Although oil and gas have not been produced in large quantities (5,405 barrels of oil and 16,759 million cubic feet of gas in 2000), mineral extraction has been a constant activity in Johnston County since the nineteenth century. Granite, glass sand, limestone, dolomite, gravel, asphalt, iron ore, and manganese have been mined. Small deposits of lead and zinc, as well as one small vein of gold, started a short-lived frenzy in the early twentieth century. Granite quarries and the mining of sand and gravel remained an economic staple. In 2002 Johnston County led the state sand and gravel production, with 3,429,491 tons. The county led in granite extraction, with 2,355,236 tons, and also produced 1,137,685 tons of limestone.

When the county organized at 1907 statehood, the population stood at 18,672. By 1920 the number had climbed to 20,125. As the cotton industry withered and the Great Depression took hold, thousands left, and the U.S. Census registered 13,082 in 1930, 15,960 in 1940, and 10,680 in 1950. In 1970 the county reached its lowest population when the census reported 7,870. The number of residents rebounded to 10,356 in 1980 and remained steady at 10,513 in 2000. The 2010 census counted 10, 086 residents, of whom 73.1 percent were white, 15.5 percent American Indian, 1.9 percent African American, and 0.2 percent Asian. Hispanic ethnicity was identified at 3.9 percent.
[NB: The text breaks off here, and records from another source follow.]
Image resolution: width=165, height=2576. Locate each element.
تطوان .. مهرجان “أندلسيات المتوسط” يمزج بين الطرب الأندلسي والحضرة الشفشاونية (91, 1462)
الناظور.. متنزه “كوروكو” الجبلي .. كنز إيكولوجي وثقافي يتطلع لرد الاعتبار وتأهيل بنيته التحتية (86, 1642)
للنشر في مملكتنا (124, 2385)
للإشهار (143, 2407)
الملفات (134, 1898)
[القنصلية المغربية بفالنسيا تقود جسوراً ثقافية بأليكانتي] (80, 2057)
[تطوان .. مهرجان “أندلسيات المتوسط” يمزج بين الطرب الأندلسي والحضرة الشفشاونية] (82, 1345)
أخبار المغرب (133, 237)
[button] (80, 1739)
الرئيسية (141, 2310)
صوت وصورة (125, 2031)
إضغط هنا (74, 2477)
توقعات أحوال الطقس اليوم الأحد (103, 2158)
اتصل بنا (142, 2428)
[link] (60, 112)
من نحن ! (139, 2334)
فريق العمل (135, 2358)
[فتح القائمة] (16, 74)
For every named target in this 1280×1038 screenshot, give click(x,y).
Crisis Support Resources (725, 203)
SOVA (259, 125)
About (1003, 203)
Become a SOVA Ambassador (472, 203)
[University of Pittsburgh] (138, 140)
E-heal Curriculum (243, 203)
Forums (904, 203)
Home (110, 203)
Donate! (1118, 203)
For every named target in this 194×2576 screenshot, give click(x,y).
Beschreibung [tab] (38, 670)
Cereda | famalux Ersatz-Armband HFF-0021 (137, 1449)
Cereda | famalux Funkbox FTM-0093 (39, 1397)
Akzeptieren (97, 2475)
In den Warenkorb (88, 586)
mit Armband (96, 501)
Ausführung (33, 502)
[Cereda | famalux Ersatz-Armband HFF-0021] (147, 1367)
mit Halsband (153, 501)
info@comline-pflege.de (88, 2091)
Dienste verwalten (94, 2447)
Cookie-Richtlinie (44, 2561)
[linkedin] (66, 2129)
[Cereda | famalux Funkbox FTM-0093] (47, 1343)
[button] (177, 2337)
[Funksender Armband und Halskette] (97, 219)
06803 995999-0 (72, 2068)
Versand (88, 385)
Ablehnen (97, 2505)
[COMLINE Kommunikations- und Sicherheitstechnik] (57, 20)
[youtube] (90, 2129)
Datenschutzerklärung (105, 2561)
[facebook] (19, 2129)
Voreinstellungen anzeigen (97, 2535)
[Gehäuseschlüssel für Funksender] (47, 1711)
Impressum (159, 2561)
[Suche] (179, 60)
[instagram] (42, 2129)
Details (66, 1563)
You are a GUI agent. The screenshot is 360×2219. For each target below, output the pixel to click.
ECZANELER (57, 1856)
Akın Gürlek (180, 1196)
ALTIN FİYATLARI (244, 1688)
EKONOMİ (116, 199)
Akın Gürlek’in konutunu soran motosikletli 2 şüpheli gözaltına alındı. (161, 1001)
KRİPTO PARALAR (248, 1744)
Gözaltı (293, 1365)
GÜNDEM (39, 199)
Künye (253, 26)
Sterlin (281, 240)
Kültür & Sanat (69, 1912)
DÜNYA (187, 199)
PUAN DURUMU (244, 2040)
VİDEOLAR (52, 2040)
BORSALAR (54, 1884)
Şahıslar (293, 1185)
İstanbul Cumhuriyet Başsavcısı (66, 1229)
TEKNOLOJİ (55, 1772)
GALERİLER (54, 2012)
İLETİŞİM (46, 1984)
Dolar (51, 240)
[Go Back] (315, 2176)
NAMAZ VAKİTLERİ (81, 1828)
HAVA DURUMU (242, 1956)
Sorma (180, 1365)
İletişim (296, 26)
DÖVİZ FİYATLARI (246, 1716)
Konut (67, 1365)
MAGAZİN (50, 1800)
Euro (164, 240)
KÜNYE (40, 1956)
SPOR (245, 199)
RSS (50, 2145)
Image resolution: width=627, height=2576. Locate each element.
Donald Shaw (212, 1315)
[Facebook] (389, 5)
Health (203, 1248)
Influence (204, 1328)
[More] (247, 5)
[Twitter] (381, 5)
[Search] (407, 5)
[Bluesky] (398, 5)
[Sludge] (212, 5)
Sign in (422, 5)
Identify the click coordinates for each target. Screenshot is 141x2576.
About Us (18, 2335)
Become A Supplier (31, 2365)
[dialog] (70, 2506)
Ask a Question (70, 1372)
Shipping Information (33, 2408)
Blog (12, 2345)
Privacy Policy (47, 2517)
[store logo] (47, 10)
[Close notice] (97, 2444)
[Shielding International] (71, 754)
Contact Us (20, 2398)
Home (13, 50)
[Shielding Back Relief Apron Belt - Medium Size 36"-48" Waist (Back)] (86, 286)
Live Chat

A number of notable Oklahomans have come from Johnston County. Included are several governors of the Chickasaw Nation, among them Cyrus Harris, Henry Johnston, Jonas Wolf, and Bill Anoatubby. Te Ata (Mary Frances Fisher), a traditional Chickasaw storyteller, was born in Emet. Entertainer Gene Autry was raised at Ravia. Politicians William "Alfalfa" Bill Murray and his son Johnston Murray called the county home. Neill Armstrong, who coached the Chicago Bears, was also a county resident.

Johnston County has numerous historical sites, recreation areas, and other amenities. Five sites in Tishomingo are listed in the National Register of Historic Places, including the Chickasaw National Capitols (NR 71000663), the original log structure and the current building. In 1897–98 the Chickasaw built a large, granite building, replacing the one destroyed by fire. In 1910 the county purchased the structure to use as its courthouse, and in 1992 the tribe reacquired it. The Chickasaw Council House Museum is also located in Tishomingo. The White House of the Chickasaws, Douglas H. Johnston's home, (NR 71000662) and the Wapanucka Academy Site (NR 72001065) are other county locales in the National Register. In 1960 Johnston Memorial Hospital opened its doors in Tishomingo, providing health care to the region's residents. Lake Texoma, Blue River, and the Tishomingo National Wildlife Refuge attract outdoor enthusiasts, providing another source of income to area businesses.

Larry O'Dell


Daily Oklahoman (Oklahoma City), 20 September 1925 and 1 June 1992.

History of Johnston County, Oklahoma (Dallas, Tex.: Curtis Media Corp., 1988).

Carl Reubin, ed., Johnston County History, 1855–1979 (Tishomingo, Okla.: Johnston County Historical Society, 1980).

Frances Thetford, "Johnston County," Oklahoma's Orbit: The Magazine of the Sunday Oklahoman (Oklahoma City), 29 January 1961.

Muriel H. Wright, "Wapanucka Academy, Chickasaw Nation," The Chronicles of Oklahoma 12 (December 1934).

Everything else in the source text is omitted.